━━ RECORDS PROVIDED ━━
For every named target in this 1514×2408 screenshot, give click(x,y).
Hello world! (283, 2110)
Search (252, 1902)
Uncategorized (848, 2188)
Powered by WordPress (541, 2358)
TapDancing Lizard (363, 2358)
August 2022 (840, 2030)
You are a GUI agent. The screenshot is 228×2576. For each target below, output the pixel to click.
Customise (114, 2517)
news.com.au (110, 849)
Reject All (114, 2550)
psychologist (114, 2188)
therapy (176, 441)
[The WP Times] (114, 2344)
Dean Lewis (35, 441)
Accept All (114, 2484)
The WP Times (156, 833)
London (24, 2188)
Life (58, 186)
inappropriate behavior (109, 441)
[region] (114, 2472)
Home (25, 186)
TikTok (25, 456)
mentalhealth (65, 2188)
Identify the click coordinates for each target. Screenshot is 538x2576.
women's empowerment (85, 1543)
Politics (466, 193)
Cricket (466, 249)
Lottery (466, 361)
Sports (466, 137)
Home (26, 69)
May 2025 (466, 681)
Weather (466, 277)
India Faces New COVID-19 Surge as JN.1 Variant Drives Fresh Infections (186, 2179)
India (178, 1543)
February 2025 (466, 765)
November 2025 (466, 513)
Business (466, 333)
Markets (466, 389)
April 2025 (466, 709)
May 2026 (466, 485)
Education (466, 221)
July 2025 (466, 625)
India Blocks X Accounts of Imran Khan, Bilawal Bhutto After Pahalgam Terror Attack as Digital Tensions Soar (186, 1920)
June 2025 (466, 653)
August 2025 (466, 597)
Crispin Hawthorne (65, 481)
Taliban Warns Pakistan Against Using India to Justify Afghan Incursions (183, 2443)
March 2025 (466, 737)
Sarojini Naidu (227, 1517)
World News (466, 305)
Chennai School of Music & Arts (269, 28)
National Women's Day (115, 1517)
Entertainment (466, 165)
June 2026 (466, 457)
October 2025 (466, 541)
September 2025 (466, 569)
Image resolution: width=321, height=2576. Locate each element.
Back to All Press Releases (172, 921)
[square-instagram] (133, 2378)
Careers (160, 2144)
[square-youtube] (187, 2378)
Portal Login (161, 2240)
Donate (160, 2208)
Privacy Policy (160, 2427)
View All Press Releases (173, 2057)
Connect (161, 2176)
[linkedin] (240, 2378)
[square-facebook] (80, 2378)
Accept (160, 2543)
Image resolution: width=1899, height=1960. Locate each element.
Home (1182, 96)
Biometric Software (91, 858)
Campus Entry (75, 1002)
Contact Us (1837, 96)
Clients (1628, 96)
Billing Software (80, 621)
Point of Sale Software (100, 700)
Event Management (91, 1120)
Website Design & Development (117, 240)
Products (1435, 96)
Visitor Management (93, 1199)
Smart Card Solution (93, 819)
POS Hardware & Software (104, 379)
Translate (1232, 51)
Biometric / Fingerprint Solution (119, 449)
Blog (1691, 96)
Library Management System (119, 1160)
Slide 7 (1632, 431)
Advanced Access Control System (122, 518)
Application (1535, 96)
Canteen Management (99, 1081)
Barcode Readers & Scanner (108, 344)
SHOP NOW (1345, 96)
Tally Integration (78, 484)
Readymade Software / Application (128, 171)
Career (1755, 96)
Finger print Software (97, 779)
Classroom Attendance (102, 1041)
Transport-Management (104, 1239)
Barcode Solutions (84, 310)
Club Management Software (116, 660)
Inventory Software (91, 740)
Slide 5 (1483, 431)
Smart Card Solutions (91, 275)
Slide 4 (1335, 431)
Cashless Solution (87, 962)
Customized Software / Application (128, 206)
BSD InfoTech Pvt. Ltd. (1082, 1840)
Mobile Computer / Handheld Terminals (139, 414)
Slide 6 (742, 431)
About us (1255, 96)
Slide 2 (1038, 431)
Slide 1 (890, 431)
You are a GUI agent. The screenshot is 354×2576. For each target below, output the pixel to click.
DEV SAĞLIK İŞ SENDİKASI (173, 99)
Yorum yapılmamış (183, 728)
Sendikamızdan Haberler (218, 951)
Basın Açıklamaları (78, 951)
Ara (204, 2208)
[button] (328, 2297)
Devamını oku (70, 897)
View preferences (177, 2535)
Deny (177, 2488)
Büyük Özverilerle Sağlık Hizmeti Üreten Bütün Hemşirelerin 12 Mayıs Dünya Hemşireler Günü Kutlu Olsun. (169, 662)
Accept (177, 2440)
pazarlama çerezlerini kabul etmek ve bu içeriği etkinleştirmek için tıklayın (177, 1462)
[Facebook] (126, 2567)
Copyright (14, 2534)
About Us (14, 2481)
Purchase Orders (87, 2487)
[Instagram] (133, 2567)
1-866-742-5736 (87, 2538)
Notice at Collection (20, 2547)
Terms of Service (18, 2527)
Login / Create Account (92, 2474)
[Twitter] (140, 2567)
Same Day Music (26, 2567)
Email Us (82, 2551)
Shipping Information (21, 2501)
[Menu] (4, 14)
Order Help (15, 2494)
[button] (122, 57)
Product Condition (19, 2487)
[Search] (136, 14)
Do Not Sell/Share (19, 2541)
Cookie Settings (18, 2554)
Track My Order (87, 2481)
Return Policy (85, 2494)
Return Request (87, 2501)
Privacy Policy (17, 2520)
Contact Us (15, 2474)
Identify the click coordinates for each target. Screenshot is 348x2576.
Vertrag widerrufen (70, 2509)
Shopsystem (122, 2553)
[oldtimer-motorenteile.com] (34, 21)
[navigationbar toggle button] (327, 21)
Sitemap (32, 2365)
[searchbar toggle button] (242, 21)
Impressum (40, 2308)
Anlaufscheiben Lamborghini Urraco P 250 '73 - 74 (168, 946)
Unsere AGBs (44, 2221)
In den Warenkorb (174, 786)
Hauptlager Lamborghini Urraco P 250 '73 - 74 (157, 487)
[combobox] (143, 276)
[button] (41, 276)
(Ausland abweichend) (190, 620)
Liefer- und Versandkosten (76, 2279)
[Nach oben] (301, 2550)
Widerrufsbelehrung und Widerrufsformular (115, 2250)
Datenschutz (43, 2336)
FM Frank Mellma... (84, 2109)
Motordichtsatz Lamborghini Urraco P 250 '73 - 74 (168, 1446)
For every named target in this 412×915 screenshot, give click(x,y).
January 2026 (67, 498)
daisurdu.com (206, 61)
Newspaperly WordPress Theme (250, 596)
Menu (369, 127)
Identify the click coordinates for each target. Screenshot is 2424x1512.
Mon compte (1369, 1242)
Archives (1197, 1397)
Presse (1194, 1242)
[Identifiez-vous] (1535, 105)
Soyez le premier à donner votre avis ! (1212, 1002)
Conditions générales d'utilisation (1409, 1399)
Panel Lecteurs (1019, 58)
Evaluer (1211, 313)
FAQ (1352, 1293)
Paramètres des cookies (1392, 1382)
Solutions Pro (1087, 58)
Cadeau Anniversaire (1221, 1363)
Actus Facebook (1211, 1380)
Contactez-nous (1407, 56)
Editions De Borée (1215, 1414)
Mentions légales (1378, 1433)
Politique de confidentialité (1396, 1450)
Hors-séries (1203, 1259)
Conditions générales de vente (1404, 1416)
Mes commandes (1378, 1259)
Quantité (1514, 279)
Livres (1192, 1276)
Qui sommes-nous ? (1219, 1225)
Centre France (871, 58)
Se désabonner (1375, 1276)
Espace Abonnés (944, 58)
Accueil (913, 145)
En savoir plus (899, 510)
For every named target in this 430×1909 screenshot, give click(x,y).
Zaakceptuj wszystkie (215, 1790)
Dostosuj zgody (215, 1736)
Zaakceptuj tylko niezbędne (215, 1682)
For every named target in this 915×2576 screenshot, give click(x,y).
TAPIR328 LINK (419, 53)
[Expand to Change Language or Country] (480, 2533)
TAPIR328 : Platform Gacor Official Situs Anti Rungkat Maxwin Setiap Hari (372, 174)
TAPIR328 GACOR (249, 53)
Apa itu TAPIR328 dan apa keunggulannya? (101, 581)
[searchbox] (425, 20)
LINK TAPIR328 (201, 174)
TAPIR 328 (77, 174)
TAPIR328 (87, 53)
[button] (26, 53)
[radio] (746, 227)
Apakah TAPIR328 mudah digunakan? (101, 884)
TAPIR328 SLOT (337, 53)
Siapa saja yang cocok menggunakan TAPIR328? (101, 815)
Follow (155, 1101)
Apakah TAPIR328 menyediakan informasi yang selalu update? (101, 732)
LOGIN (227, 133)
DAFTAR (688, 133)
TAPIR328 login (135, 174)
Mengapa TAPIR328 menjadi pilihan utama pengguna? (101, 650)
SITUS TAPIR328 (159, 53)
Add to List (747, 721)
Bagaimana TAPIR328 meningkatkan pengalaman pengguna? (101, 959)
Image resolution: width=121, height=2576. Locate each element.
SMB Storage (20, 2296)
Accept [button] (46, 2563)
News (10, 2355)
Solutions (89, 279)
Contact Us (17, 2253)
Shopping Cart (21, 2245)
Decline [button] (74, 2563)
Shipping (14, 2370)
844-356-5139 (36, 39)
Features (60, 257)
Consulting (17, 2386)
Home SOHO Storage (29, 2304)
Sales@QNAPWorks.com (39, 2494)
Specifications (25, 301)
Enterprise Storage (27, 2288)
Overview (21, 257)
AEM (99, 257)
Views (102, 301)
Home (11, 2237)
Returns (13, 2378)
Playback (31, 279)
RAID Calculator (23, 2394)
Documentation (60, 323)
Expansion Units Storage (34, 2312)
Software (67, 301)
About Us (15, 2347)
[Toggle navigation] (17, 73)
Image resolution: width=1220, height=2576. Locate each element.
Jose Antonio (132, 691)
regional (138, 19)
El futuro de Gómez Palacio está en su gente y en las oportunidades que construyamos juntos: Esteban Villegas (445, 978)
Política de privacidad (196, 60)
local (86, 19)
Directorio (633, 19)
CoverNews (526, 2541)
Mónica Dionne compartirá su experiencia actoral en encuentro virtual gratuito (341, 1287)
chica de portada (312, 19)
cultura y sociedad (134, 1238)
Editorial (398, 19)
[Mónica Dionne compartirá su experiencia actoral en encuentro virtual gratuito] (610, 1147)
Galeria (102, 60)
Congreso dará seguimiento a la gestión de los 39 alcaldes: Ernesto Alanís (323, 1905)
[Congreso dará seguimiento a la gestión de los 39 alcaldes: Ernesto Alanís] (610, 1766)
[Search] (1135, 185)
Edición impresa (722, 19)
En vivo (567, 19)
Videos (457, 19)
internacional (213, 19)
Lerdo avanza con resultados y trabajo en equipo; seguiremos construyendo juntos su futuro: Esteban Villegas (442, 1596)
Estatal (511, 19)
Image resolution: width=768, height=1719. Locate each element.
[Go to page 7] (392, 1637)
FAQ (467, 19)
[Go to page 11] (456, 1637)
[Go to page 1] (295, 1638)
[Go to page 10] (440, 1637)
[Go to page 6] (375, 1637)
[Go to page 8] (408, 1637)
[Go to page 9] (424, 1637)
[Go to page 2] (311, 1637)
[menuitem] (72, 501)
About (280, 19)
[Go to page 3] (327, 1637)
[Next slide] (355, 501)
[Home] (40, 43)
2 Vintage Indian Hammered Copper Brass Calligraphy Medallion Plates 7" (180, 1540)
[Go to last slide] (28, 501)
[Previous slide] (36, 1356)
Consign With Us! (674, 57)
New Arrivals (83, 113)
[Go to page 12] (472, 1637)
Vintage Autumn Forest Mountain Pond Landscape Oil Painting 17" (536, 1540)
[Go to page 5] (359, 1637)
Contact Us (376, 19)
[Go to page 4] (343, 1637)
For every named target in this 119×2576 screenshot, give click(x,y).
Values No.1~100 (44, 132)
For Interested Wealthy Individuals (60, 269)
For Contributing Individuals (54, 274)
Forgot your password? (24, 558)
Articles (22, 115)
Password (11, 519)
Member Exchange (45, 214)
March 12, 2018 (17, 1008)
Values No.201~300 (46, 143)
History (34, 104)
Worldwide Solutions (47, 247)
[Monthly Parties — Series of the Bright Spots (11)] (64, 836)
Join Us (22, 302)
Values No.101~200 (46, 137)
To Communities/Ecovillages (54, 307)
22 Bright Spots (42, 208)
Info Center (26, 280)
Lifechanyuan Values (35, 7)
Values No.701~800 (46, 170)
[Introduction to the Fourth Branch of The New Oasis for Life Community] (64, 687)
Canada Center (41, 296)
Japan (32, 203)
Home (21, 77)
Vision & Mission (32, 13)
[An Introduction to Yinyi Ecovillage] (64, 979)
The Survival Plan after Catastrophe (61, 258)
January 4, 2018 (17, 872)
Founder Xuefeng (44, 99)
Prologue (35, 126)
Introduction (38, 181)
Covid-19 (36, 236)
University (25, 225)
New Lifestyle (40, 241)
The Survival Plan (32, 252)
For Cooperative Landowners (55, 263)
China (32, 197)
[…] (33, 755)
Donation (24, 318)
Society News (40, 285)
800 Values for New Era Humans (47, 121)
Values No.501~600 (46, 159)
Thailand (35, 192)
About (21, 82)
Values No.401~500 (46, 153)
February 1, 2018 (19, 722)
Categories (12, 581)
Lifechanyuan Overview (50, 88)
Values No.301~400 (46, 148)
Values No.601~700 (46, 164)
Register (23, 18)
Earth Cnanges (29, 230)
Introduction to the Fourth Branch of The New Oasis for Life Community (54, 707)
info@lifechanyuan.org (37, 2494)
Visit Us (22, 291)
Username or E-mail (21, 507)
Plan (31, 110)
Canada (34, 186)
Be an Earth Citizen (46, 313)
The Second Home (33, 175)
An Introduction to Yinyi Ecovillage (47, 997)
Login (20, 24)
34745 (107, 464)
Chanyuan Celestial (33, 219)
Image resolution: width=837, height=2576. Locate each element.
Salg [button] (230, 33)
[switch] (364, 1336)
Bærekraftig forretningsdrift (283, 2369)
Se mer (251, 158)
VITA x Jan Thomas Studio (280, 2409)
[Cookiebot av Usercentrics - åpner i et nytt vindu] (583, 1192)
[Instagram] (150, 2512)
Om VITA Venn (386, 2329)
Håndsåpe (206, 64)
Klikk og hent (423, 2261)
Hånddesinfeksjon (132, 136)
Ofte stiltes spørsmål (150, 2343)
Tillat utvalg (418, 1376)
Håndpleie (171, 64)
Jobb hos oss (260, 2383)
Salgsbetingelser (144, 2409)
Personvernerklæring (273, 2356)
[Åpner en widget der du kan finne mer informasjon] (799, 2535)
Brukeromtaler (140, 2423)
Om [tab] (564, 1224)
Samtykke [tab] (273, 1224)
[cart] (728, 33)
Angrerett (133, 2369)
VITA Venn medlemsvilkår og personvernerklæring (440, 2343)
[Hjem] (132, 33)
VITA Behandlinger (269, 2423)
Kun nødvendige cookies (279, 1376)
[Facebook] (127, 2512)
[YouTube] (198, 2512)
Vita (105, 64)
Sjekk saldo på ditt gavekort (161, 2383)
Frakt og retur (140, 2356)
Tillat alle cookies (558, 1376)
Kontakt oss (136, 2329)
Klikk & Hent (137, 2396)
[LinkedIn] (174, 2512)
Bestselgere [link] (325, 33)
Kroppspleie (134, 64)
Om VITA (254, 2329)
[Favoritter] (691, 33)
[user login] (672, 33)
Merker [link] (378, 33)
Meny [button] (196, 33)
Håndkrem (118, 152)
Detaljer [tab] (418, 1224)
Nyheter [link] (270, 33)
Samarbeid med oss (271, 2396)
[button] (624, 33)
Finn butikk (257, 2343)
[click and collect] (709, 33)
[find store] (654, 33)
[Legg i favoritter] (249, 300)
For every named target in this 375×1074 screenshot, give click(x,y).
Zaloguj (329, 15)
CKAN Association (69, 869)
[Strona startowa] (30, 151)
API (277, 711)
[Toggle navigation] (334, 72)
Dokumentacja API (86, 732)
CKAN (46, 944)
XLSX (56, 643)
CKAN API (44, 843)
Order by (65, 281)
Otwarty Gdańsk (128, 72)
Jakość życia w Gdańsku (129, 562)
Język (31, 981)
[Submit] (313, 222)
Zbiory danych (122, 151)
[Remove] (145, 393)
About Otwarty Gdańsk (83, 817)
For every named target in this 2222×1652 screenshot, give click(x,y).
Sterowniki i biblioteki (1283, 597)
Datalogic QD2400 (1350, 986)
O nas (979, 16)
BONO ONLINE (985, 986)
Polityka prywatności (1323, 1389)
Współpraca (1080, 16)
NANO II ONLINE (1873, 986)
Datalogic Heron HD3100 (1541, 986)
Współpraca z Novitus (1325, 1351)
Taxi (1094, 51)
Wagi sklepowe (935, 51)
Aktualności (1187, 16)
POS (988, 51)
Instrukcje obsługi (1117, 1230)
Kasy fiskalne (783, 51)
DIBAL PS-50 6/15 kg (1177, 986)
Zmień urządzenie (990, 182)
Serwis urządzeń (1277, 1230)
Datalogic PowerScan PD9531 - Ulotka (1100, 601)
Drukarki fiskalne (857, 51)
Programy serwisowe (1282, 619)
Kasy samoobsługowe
━━━
DIRECTIONS: Among the records, how many lines include the string "Barcode"? State the number and add nothing.

SOLUTION: 2